20.1.20

Leven


Voor de pauze

Dit denk ik nu: je hebt mogelijk alleen verantwoordelijkheid voor jezelf en degenen die je hebt voortgebracht. En misschien ook dat niet. Maar wat nu zo is, is dat je bestaat. Als je besluit te bestaan, is het een gebod aan jezelf om te zijn. Je kunt niet half zijn. Daarom moet je ten volle bestaan. Wat betekent dat? Dat betekent dat je probeert elke kans om zo volledig mogelijk te zijn aan te grijpen. Maar je bent nooit alleen. Het betekent daarom ook dat je anderen laat zien wat bestaan volgens jou is. Dit doe je doordat je altijd zichtbaar bent - je hoeft niets te benadrukken, hoewel je je daarin vrij kunt voelen.

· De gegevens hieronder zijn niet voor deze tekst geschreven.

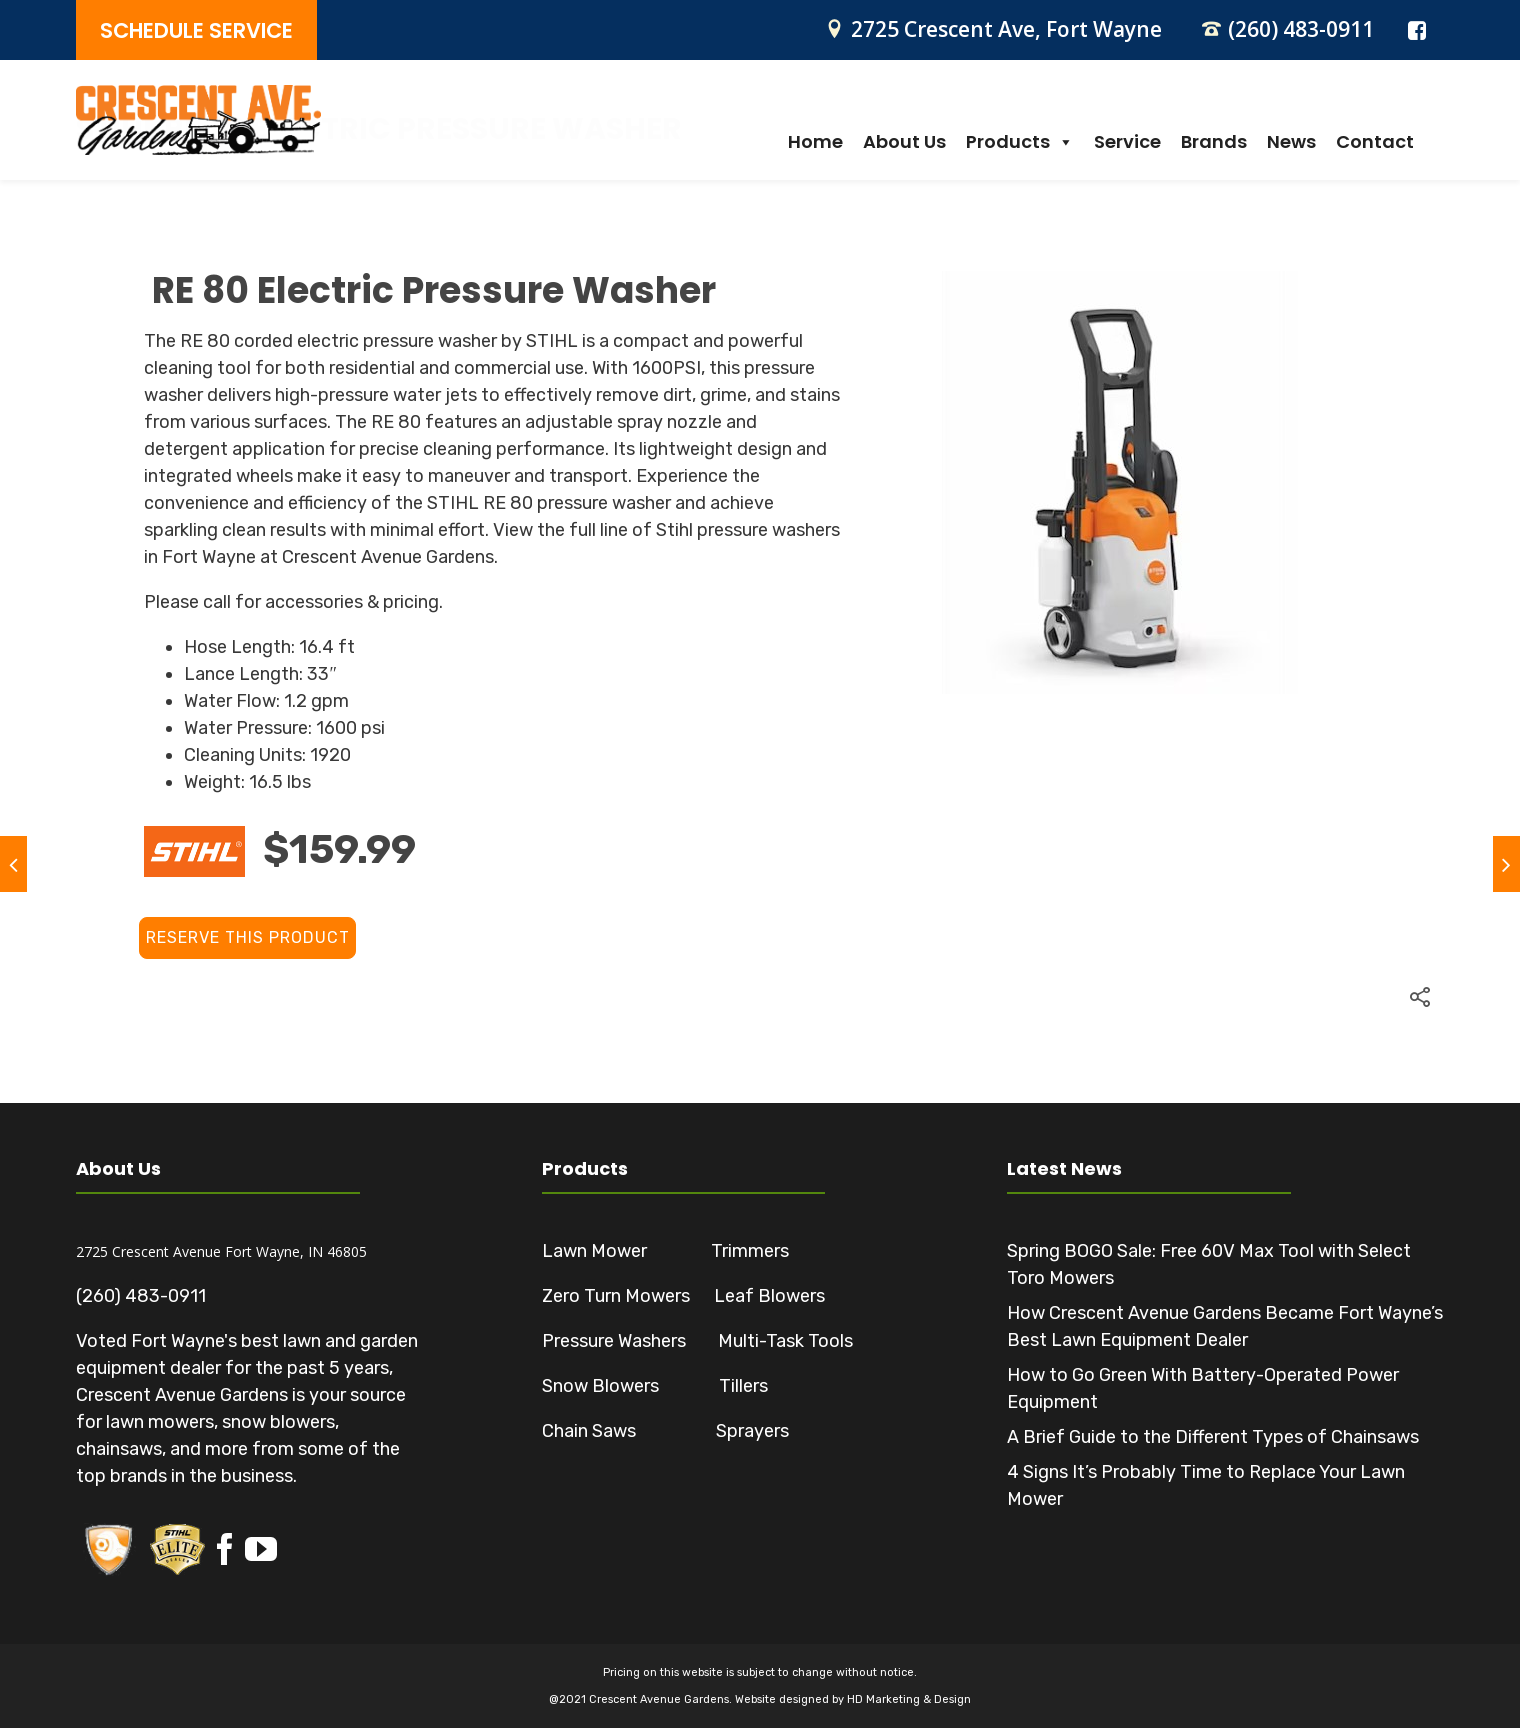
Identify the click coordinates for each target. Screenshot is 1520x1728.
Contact (1375, 142)
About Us (904, 142)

Je kunt je niet verschuilen voor de ander. En als je iets laat zien, beïnvloed je altijd de ander. Maar je hebt geen invloed op wat je invloed precies is. Nooit. Ook niet op je kind. Maar, zoals met je kind, probeer je ook zonder kind, omdat je bestaat, ten volle het bestaan te zijn. Je kunt immers niet anders. Bestaan is steeds opnieuw proberen je nietigheid te vergeten, te negeren, te vergeten erbij na te denken of het belang heeft wat je doet, of het zin heeft, of het ergens komt, maar tegen dat alles in vol in je leven voort te stappen. Dat is je enige optie om het onverdraaglijk(e) licht te maken. En ben eerlijk. Altijd eerlijk. En laat anderen zichzelf bepalen. Jij kunt niets voor ze doen dan te zijn. Ook voor je kind niet. Ben er.


Na de pauze

De wereld is heel groot. Jij bent heel klein. Ik ben heel klein. Eigenlijk is alles heel klein. Alles bij elkaar genomen, dat is het enige wat groot is. De rest, elk deel, is klein. Nietig klein. Wij zijn nietig. Daarom zijn wij licht. En ondraaglijk. En licht. (Het blijft een prachtige boektitel.) Wij hoeven niet alles te begrijpen. We mogen het wel willen. Daarin zijn we vrij. We zijn vrij om in onze nietigheid te genieten van alles. Om dit genieten voelbaar te maken voor de wereld. Dit is wat ik mee wil geven: dat wij klein zijn, en de wereld groot, en dat dat mooi is. Het is wat het is. En omdat het dat is, en niet anders, kies ik ervoor dat het mooi is. Ik maak het mooi, ik dwing het af op de knieën tot mooi - zelfs al kan ik niets op de knieën dwingen. Het maakt niets uit. Het is. Ik ben. Jij bent. We zijn nooit alleen, en daarom is alles mooi. Daar kies ik voor, soms tegen beter weten ingaand omdat beter weten ook niet zaligmakend is. Dat wil ik meegeven. Ook dat. En nog zoveel meer. Ik wil zoveel zijn. Ten volste.